Thursday, 5 September 2013

Sound bites: ECB obliged to keep super-easy bias

The ECB’s monetary radar screens should be signalling that rates must stay at record low levels for a long time – if not lower. Parts of the Eurozone are crawling out of recession but the threat of further growth wobbles is never too far away. Germany is an exception and pulling into recovery, but the troubled Eurozone economies are still in dire straights. The massive debt burden, bank balance sheet restructuring and over-tight fiscal policies continue to take their toll on the weak links in the Eurozone economy. Low core inflation, high unemployment and domestic credit contraction are all symptoms of monetary policy needing to give extra zest to monetary stimulation. Interest rates at 0.5% are helping in some part, but the ECB needs to pump prime much more monetary liquidity into recovery efforts. At some stage, the ECB will need to work a more effective means of quantitative easing into equation, or else the Eurozone will be blighted with double digit unemployment for many years to come. This poses the greatest risk to EMU’s survival in the long run, so it is a case of the ECB having to face up to the reality of sink or swim for the euro at some stage soon.
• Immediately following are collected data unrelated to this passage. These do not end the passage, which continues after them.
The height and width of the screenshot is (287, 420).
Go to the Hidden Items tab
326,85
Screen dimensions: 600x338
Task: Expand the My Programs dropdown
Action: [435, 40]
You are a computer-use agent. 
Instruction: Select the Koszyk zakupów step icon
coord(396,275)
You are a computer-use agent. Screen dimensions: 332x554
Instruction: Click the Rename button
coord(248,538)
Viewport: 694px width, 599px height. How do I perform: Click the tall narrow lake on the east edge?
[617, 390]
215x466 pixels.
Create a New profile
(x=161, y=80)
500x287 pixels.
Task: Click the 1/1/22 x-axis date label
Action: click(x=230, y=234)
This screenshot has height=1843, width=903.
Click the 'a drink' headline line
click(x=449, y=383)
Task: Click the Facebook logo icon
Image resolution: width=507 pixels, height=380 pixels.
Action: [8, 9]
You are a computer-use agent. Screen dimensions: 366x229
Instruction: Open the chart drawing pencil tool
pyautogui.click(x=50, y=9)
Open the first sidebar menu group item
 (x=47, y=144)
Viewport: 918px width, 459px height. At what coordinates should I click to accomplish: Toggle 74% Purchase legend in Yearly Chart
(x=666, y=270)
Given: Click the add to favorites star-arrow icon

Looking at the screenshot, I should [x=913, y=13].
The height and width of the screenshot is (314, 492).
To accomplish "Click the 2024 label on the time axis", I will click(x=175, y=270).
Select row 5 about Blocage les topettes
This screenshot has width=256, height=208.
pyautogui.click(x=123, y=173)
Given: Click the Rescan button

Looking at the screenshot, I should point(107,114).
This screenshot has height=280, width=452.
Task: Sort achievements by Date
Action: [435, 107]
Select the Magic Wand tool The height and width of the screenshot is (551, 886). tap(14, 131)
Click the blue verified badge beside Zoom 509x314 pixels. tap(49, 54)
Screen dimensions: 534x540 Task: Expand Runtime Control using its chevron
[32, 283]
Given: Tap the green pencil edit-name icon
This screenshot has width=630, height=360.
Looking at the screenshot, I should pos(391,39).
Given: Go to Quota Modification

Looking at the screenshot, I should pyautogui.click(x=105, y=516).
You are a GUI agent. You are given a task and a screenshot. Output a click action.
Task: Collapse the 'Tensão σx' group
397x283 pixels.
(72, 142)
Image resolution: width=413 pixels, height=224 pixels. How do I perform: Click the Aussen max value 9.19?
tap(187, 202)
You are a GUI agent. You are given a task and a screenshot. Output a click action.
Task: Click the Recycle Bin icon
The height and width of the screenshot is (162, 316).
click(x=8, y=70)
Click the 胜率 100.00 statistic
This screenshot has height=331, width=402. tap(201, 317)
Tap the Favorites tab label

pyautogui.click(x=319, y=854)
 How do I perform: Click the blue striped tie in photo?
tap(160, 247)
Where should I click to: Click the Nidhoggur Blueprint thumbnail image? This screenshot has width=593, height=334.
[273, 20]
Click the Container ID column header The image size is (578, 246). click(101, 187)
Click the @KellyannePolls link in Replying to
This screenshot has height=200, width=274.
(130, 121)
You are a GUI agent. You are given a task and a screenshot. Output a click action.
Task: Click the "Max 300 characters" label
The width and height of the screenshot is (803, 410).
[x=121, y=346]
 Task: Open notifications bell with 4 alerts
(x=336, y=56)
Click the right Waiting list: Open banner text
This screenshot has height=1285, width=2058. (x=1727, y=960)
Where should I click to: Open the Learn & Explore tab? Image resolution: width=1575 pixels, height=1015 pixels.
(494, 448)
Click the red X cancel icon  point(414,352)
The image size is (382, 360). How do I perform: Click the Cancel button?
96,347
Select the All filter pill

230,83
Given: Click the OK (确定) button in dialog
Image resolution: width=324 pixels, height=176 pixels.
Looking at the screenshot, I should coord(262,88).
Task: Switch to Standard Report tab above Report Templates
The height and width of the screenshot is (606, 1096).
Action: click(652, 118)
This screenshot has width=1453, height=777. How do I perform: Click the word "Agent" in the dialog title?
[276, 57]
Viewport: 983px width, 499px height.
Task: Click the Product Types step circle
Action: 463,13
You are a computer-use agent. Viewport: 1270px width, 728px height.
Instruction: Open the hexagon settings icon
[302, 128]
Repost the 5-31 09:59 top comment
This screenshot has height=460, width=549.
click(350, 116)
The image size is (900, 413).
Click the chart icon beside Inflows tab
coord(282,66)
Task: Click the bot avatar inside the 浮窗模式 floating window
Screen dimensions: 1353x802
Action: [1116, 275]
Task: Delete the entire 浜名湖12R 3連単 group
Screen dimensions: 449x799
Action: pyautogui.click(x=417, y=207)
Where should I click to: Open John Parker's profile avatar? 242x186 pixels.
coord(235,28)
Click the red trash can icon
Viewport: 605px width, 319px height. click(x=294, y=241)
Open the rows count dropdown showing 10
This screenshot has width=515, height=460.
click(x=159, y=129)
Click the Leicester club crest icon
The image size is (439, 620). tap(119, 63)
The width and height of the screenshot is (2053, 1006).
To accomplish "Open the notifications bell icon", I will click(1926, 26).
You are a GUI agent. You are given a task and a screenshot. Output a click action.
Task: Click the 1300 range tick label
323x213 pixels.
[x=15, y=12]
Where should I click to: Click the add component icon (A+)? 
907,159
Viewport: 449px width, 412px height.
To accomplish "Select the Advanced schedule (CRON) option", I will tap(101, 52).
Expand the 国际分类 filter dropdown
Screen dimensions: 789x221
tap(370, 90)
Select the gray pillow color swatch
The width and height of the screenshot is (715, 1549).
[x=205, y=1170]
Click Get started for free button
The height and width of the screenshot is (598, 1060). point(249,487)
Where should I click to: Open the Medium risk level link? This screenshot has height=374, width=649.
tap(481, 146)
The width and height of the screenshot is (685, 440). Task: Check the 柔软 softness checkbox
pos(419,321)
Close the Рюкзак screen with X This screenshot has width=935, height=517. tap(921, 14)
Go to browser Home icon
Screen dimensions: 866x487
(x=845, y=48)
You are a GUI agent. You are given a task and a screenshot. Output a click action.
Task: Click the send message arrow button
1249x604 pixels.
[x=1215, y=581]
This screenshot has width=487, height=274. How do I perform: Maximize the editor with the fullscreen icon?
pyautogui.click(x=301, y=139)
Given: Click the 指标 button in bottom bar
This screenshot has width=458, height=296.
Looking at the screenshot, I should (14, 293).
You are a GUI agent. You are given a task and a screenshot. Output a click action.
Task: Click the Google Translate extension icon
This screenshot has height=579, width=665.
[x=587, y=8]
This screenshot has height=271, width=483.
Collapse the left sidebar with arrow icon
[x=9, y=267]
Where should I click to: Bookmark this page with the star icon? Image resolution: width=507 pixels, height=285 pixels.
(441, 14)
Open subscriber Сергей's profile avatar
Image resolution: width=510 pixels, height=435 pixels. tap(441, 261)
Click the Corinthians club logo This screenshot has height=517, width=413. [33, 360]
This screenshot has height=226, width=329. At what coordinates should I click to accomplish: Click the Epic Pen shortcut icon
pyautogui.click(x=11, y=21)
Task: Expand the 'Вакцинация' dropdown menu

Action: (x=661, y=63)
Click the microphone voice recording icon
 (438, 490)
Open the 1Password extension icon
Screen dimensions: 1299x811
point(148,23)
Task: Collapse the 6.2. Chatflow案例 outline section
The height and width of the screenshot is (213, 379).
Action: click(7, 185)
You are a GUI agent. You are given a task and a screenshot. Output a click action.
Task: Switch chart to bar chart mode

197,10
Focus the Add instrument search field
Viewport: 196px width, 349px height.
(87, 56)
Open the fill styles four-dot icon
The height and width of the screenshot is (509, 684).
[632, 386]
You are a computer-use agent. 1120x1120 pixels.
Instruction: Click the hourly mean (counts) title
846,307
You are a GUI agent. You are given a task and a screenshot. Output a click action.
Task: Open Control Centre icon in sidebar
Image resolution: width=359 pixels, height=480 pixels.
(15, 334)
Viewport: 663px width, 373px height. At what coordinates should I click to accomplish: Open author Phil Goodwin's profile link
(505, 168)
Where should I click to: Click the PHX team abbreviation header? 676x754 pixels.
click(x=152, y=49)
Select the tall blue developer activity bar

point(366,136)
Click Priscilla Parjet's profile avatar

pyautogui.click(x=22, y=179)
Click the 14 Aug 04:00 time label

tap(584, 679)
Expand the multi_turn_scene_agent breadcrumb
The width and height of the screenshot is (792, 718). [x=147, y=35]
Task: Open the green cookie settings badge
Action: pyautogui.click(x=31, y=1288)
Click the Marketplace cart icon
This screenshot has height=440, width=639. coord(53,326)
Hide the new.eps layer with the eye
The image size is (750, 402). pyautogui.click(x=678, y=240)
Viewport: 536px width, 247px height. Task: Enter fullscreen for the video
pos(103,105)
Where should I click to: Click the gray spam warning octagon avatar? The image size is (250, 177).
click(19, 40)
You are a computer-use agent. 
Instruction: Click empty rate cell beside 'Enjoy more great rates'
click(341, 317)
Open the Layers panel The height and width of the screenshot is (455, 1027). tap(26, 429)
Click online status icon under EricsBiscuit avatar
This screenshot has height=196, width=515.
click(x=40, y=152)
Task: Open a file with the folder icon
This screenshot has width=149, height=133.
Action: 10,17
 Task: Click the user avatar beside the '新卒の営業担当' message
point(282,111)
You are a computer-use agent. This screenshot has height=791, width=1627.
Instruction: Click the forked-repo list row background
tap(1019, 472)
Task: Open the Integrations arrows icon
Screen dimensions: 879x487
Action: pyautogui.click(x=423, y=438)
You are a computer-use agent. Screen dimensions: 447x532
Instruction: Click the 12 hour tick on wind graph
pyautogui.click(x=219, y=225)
Economic pragma and political reality will have to transcend ECB and especially German Bundesbank dogma.


Sound bites: the Bank of England stays steady

The Bank of England is under no pressure to do nothing other than sit on its hands on rates and further quantitative easing for quite a significant time. It looks like the implied forward guidance for no rate hikes until 2016 remains intact. The economy has got a better spring in its step, but the recovery still carries a sizeable limp from the recent twin recessions. The economy will still take some significant nursing and nurturing with rates held steady at 0.5% for a long while. There is no threat of any potential circuit breakers for higher rates. The only aspect that the BOE will need to pay some attention to might be possible overheating in the housing recovery, but this is still in its infancy with no guarantee of sustainability. The housing market is simply expressing a rebound from five years of stagnation. For the time being, Carney and the MPC would be best advised to stick to fence-sitting and wait and see.


Sound bites: German orders trend shows continuing recovery

Despite July’s 2.7% dip in German orders, the underlying trend remains strong and shows the German recovery gathering greater vigour. Given the 5% orders surge in June, the July correction is no surprise. Domestic demand is springing back and the export sector remains on track for continuing good growth. The economy is coming back onto its long term output growth potential. Given this backdrop it is no wonder there is a growing chorus amongst German officials for an end to the ECB’s super-easy interest rate policy. The call is going to fall on deaf ears as the economies outside Germany remain in a sorry state and still pose a heavy millstone around Germany’s neck. The ECB will stay the course on over-easy monetary policy until 2015 at least. If the ECB were to adopt a formal forward guidance policy on rates based on the Eurozone’s 12.1% unemployment rate, monetary policy could stay super-easy for a lot longer than 2015.